LLM-based multi-agent systems excel at planning, tool use, and role coordination, but their openness and interaction complexity also expose them to jailbreak, prompt-injection, and adversarial collaboration. Existing defenses fall into two lines: (i) self-verification that asks each agent to pre-filter unsafe instructions before execution, and (ii) external guard modules that police behaviors. The former often underperforms because a standalone agent lacks sufficient capacity to detect cross-agent unsafe chains and delegation-induced risks; the latter increases system overhead and creates a single-point-of-failure-once compromised, system-wide safety collapses, and adding more guards worsens cost and complexity. To solve these challenges, we propose AdvEvo-MARL, a co-evolutionary multi-agent reinforcement learning framework that internalizes safety into task agents.
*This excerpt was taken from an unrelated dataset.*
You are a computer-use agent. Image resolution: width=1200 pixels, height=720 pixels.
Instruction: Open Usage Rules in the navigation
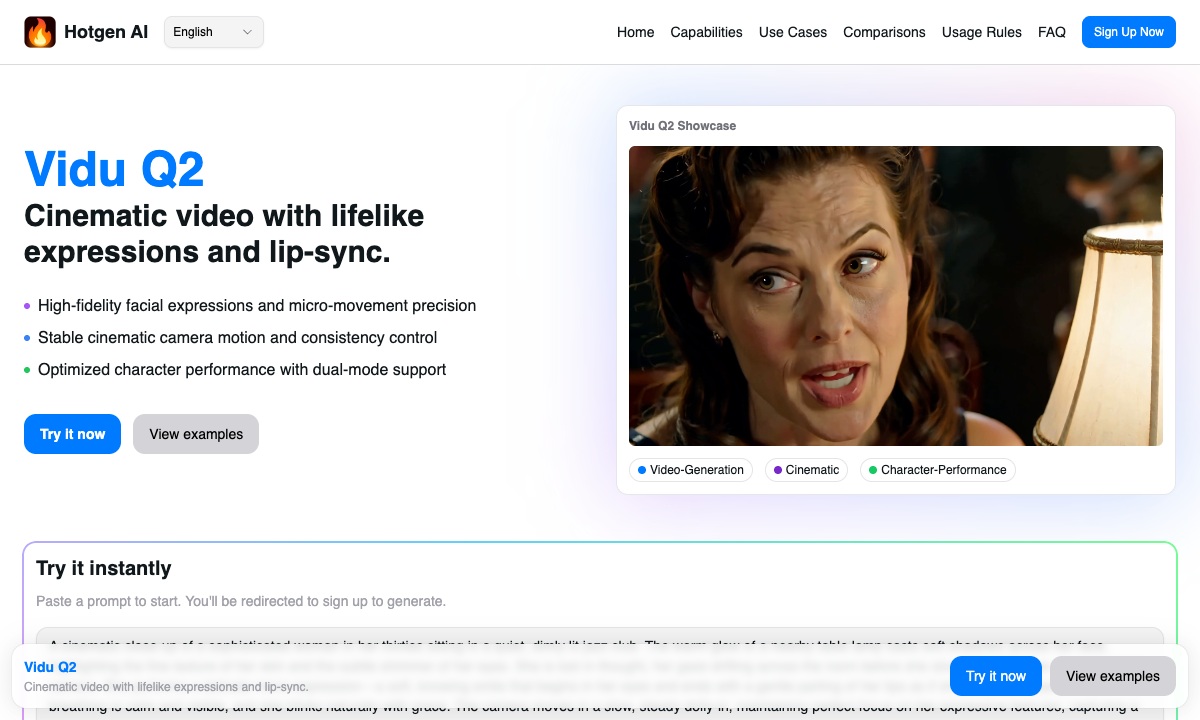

Rather than relying on external guards, AdvEvo-MARL jointly optimizes attackers (which synthesize evolving jailbreak prompts) and defenders (task agents trained to both accomplish their duties and resist attacks) in adversarial learning environments. To stabilize learning and foster cooperation, we introduce a public baseline for advantage estimation: agents within the same functional group share a group-level mean-return baseline, enabling lower-variance updates and stronger intra-group coordination. Across representative attack scenarios, AdvEvo-MARL consistently keeps attack-success rate (ASR) below 20%, whereas baselines reach up to 38.33%, while preserving-and sometimes improving-task accuracy (up to +3.67% on reasoning tasks). These results show that safety and utility can be jointly improved without relying on extra guard agents or added system overhead.

Paper Structure

This paper contains 18 sections, 6 equations, 5 figures, 1 table.

Figures (5)

  • Figure 1: Framework. AdvEvo-MARL begins by warming up attacker agents through supervised fine-tuning to embed prior knowledge of jailbreak behaviors. Then, attackers and defenders learn to co-evolve via adversarial multi-agent reinforcement learning. During policy updates, agents within the same functional group (i.e., attackers or defenders) leverage a public baseline which is computed as the mean return of their respective group to estimate their individual advantages for optimization.
  • Figure 2: Task benchmark performance. AdvEvo-MARL exhibits minimal degradation and even improved results.
  • Figure 3: Performance variations under different training configurations. Left: robustness performance, AdvEvo-MARL consistently maintains the lowest ASR, Right: task performance, AdvEvo-MARL improves task utility across all settings, reaching a maximum 4% gain on LiveCodeBench.
  • Figure 4: Attacker-generated prompts Diversity.
  • Figure 5: Performance comparison of AdvEvo-MARL training with public baseline for advantage estimation (Baseline) and without using public baseline variant (No Baseline).